This story has been updated.

New details are emerging about the resignation of U.S. Ambassador to Kenya Scott Gration last month, revealing what an inspector general’s report called dysfunction, security lapses and poor morale under his stewardship.

Gration, though, claims the report is riddled with inaccuracies.

In this March 30, 2009 file photo, President Obama is seen with former U.S. ambassador to Kenya Scott Gration. (Evan Vucci/Associated Press)

“The Ambassador has lost the respect and confidence of the staff to lead the mission,” the report found. In a blunt assessment, the report found his leadership to be “divisive and ineffective.” He directed staff to work on projects with “unclear status and almost no value,” it found.

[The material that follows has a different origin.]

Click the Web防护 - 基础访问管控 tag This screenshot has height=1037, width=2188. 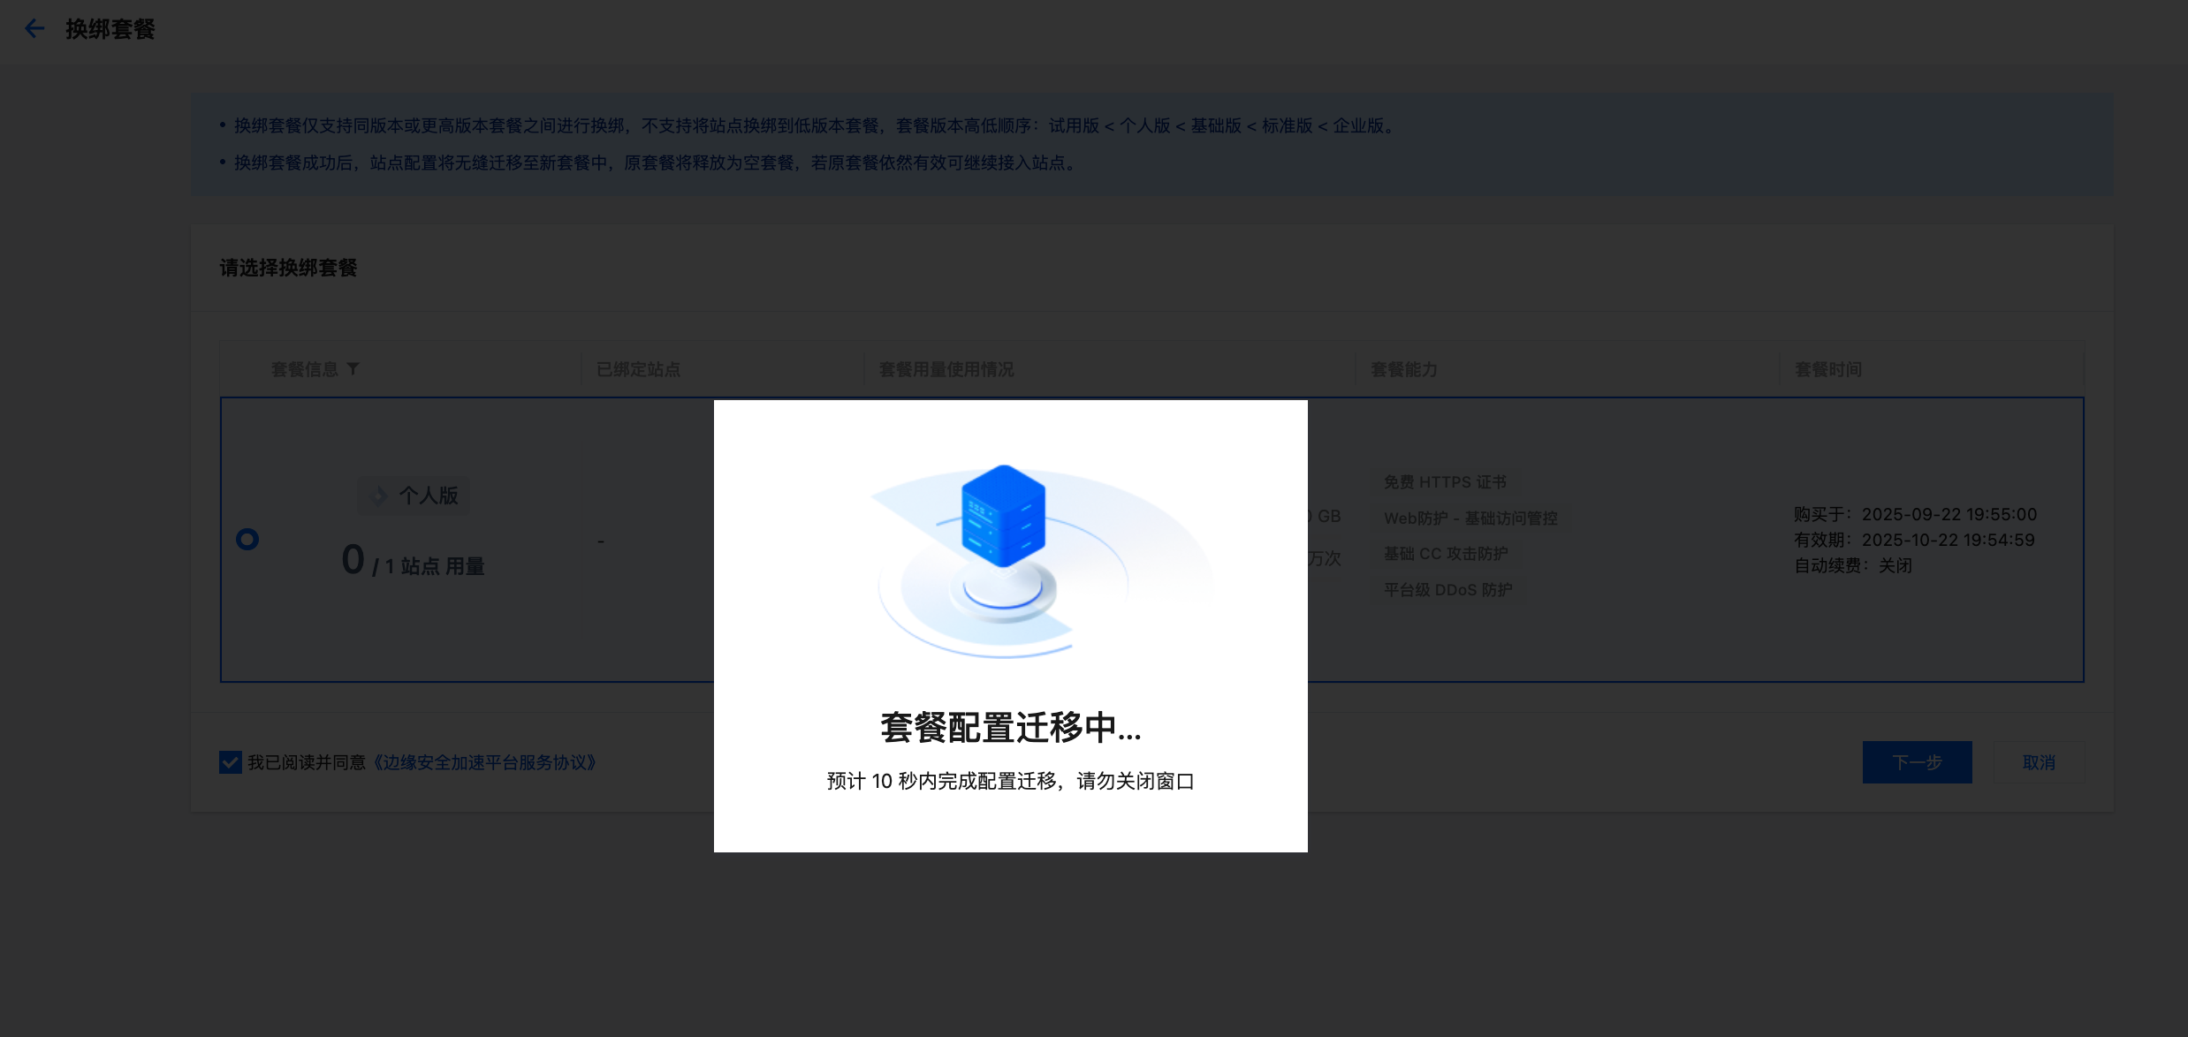click(1470, 519)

It also portrayed him as a bit of a freelancer who did not read classified front channel messages, used commercial e-mail systems instead of secure government ones for official business (including work that included the use of sensitive materials) and ignored U.S. government policy. “The Ambassador’s greatest weakness is his reluctance to accept clear-cut U.S. Government decisions,” the report found, citing “his disagreement with Washington policy decisions and directives concerning the safe-havening in Nairobi of families of Department employees who volunteered to serve in extreme hardship posts.”

The report also claimed that he was unavailable to meet with senior staff. “In his first year in Kenya he has met only between a third and a half of the prominent Kenyans the mission recommended he see in his first 100 days in country,” the report said.

In an interview, Gration strongly disputed the report, saying it included many factual errors. He said he was “disappointed” by its conclusions and defended his record of leadership.

For example, he said that at no time was his use of commercial e-mail a security threat, noting that at one time he headed information security for the military. And he denied the claim that he didn’t meet with all the Kenyans he should have, saying that he and top embassy officials created a list of those he needed to see personally. “I met with every one on that list,” he said.

He acknowledged that his desire to shift the embassy’s agenda might have upset some staff and prompted them to criticize him. “I did rock the boat,” he said. “I made changes in priorities, and changes can be very hard.”

He says he hadn’t spoken directly to President Obama, but that the president “was aware of my situation.”